Stored items from a collection
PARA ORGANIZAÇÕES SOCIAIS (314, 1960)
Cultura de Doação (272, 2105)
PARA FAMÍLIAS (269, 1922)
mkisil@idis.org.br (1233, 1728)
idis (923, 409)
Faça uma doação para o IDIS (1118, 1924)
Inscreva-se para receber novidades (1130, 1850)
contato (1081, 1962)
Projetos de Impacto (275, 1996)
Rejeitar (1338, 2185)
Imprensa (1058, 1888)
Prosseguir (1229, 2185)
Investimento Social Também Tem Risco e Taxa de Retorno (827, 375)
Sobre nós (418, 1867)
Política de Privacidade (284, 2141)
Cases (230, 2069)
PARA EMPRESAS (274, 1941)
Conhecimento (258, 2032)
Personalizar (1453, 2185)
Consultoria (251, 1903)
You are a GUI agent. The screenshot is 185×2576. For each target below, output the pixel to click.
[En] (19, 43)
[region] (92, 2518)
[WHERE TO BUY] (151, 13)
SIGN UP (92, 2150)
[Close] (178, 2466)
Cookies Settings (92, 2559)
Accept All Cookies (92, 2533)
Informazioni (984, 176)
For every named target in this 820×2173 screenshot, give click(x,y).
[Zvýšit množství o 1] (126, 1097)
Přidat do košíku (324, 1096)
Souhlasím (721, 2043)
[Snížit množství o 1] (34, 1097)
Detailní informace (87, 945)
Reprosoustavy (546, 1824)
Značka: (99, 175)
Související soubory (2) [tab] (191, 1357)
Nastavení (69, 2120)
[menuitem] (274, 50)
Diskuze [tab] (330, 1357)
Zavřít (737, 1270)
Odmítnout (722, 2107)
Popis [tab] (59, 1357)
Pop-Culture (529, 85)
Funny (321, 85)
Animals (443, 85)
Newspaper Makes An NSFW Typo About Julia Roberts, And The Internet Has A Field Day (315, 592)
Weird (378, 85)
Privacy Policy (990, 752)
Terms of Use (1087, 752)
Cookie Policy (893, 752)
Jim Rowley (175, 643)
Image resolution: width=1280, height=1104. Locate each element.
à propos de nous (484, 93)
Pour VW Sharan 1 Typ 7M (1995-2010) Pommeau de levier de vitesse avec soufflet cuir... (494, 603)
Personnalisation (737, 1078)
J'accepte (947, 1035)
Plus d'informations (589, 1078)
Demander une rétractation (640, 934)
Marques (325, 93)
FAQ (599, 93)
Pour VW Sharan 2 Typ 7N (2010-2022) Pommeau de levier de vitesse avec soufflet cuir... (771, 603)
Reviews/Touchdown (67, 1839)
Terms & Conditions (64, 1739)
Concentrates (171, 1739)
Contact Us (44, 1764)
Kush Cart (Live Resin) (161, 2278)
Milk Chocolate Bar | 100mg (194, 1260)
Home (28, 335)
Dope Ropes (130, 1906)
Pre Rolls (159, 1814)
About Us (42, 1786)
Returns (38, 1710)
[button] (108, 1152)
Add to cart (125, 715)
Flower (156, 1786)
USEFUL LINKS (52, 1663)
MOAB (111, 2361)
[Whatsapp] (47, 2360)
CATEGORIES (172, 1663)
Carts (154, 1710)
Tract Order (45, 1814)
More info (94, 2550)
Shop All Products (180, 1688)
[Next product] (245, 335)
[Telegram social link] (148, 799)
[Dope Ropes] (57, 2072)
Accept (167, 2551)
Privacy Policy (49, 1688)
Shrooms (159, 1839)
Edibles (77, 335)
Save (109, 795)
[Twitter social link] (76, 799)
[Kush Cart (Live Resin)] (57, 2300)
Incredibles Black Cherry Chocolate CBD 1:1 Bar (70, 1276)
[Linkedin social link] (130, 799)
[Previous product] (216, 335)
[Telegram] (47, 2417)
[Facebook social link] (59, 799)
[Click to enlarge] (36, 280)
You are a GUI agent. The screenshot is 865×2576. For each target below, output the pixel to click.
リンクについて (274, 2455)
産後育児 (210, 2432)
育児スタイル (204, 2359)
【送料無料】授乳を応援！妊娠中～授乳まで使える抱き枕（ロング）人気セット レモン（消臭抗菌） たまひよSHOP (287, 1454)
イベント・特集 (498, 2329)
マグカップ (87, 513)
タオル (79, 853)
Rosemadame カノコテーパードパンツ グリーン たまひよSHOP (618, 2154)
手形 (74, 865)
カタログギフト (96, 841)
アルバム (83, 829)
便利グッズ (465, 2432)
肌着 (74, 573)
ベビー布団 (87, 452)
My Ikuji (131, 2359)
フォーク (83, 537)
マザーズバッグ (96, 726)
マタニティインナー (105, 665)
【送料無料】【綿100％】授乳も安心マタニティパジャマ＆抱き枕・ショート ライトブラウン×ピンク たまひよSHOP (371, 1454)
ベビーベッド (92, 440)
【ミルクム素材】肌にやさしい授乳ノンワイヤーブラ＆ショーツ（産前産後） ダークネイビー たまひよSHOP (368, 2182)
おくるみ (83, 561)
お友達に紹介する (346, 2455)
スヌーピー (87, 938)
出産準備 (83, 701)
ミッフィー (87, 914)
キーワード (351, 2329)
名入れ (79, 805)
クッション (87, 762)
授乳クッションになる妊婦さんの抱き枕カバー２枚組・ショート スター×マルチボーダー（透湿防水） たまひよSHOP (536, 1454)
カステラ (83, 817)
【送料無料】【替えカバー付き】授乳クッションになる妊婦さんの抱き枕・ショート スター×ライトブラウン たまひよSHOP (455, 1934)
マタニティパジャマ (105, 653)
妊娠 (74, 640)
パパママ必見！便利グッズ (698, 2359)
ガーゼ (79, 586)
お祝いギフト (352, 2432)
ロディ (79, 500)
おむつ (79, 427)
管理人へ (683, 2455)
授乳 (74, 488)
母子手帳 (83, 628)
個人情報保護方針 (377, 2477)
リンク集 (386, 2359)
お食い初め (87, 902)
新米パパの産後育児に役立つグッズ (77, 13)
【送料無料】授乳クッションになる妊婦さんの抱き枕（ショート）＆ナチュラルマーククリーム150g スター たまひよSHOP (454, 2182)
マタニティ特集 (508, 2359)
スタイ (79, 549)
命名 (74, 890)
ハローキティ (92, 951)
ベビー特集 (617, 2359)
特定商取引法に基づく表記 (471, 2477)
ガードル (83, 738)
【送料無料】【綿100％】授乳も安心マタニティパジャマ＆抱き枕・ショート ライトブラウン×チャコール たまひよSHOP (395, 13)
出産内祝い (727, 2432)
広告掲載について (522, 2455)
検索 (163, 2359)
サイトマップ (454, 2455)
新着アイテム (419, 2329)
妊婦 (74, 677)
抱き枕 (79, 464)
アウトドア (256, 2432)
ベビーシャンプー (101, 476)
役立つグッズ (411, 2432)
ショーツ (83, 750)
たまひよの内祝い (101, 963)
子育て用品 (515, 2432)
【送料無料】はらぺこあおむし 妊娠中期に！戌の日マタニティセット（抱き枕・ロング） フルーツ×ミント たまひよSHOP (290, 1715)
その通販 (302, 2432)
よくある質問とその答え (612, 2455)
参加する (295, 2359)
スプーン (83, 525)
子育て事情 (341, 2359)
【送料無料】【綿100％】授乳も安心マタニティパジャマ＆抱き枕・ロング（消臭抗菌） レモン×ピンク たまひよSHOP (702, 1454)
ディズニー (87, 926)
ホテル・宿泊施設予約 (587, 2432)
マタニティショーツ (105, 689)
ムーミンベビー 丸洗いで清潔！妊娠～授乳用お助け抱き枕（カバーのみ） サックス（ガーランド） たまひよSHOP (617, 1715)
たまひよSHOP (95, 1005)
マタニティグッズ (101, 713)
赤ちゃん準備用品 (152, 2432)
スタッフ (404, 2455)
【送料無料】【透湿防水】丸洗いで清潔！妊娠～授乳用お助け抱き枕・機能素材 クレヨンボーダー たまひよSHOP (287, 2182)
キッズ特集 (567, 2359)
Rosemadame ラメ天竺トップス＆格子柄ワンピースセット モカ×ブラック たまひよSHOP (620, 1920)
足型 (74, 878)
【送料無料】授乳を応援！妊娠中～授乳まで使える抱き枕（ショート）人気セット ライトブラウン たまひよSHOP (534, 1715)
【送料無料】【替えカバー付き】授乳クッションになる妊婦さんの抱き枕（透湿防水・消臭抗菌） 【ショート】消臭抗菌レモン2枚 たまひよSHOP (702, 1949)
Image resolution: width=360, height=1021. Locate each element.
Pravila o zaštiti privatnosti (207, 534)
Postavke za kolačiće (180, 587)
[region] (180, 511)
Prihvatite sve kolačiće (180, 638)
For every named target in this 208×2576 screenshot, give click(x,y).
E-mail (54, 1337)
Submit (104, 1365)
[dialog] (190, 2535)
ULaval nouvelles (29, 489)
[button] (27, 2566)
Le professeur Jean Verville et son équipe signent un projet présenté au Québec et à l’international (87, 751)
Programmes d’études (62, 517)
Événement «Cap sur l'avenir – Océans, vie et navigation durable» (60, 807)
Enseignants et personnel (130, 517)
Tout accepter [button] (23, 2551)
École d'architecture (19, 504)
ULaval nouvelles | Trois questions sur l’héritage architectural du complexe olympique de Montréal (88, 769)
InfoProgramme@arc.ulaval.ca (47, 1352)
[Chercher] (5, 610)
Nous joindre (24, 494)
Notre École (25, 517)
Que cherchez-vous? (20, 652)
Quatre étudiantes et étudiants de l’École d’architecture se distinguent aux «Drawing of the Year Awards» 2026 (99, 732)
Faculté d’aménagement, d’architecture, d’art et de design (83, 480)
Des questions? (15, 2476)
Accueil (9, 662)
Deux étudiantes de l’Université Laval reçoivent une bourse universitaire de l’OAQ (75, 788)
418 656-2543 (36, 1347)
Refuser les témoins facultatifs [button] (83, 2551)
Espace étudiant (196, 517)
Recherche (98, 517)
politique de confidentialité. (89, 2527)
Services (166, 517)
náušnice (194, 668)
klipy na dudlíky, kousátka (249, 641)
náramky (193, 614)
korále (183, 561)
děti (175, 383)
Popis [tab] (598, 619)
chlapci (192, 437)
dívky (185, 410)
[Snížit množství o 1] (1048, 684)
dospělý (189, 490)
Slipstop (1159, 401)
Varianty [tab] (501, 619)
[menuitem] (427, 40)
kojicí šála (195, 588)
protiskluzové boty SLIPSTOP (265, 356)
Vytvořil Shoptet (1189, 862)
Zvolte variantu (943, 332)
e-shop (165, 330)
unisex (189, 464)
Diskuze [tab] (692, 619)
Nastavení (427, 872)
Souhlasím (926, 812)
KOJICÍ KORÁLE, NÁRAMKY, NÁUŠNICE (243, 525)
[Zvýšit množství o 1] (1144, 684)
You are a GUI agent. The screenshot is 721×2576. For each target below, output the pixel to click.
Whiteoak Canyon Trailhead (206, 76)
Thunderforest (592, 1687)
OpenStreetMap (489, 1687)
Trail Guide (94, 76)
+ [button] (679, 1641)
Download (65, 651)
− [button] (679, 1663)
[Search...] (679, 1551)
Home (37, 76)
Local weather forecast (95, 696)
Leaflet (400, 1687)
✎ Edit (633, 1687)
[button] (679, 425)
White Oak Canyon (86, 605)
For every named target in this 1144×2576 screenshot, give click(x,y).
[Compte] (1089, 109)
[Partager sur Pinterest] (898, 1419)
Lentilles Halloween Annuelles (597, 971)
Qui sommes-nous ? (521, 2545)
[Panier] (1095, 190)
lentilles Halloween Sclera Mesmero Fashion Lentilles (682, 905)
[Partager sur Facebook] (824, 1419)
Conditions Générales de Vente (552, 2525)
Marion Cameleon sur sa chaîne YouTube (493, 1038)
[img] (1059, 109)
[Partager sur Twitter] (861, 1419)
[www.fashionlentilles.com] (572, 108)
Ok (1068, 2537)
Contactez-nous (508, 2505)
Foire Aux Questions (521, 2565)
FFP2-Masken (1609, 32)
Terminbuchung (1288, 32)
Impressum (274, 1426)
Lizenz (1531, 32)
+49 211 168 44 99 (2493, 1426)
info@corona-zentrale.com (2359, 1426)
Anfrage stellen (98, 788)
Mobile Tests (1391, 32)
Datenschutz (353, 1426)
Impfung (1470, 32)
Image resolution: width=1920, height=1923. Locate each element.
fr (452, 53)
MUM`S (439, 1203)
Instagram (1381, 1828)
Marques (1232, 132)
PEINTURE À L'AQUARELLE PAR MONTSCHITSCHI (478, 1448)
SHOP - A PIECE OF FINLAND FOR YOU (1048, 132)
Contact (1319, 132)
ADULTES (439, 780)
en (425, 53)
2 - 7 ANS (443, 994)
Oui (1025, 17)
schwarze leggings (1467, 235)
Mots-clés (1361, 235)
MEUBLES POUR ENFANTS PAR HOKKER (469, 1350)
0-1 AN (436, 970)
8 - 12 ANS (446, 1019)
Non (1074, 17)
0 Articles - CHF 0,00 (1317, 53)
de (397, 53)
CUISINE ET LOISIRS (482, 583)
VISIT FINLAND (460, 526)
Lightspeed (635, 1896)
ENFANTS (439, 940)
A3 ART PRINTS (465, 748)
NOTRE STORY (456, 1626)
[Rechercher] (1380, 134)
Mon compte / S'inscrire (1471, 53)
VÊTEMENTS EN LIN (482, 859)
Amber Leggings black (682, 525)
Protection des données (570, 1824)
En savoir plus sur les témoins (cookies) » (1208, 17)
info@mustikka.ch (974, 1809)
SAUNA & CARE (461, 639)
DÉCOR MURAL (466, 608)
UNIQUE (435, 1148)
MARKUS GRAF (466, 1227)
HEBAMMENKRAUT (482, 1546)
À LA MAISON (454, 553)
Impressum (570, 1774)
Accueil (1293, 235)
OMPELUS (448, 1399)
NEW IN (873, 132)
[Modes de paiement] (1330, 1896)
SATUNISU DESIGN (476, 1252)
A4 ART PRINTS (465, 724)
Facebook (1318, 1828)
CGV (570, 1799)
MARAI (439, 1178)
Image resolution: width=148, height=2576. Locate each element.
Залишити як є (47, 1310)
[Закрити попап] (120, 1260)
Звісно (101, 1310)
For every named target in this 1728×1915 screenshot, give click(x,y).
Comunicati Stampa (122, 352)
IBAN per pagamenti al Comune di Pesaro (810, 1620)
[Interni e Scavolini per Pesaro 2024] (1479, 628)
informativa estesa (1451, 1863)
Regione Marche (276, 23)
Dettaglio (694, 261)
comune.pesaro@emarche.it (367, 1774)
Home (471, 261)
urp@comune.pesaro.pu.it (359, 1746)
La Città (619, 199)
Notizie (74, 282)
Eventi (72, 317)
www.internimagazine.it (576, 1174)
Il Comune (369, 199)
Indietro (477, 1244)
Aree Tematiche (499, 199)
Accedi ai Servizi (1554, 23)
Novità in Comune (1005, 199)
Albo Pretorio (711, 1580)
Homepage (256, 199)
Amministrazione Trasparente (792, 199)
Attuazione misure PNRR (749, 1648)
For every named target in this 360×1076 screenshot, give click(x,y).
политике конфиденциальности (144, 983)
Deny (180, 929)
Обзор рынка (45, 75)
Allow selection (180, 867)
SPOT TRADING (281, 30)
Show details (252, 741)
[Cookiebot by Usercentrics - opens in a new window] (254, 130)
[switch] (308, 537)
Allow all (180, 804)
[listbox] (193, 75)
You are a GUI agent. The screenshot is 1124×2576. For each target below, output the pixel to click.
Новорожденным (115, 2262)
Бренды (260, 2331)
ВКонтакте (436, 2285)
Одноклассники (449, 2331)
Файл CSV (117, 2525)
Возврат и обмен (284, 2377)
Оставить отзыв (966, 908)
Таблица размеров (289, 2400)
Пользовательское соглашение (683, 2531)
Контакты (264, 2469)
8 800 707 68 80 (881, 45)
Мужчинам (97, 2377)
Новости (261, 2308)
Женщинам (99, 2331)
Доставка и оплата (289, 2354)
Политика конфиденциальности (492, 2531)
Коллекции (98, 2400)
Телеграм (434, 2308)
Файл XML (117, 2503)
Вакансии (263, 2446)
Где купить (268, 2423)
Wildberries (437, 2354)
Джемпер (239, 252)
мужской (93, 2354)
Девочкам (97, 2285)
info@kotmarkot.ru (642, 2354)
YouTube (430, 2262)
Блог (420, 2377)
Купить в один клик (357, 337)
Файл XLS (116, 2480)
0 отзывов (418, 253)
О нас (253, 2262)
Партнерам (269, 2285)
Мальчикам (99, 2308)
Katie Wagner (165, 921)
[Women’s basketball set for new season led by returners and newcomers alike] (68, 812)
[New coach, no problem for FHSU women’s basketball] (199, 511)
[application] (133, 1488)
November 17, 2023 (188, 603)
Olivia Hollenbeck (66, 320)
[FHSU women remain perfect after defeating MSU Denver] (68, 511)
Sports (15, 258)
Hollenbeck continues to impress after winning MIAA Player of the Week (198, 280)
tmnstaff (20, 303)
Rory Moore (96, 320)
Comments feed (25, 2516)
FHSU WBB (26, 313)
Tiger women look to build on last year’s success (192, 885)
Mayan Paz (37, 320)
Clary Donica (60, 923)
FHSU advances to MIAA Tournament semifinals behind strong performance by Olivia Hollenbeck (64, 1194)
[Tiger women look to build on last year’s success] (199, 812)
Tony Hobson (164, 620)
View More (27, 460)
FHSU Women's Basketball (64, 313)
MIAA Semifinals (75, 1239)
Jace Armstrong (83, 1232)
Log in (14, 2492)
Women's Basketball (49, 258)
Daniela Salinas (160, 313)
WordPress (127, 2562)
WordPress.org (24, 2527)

Task brief>
Please report every line in the entries above that holds the string "Partager".

The completed task>
[Partager sur Pinterest] (898, 1419)
[Partager sur Facebook] (824, 1419)
[Partager sur Twitter] (861, 1419)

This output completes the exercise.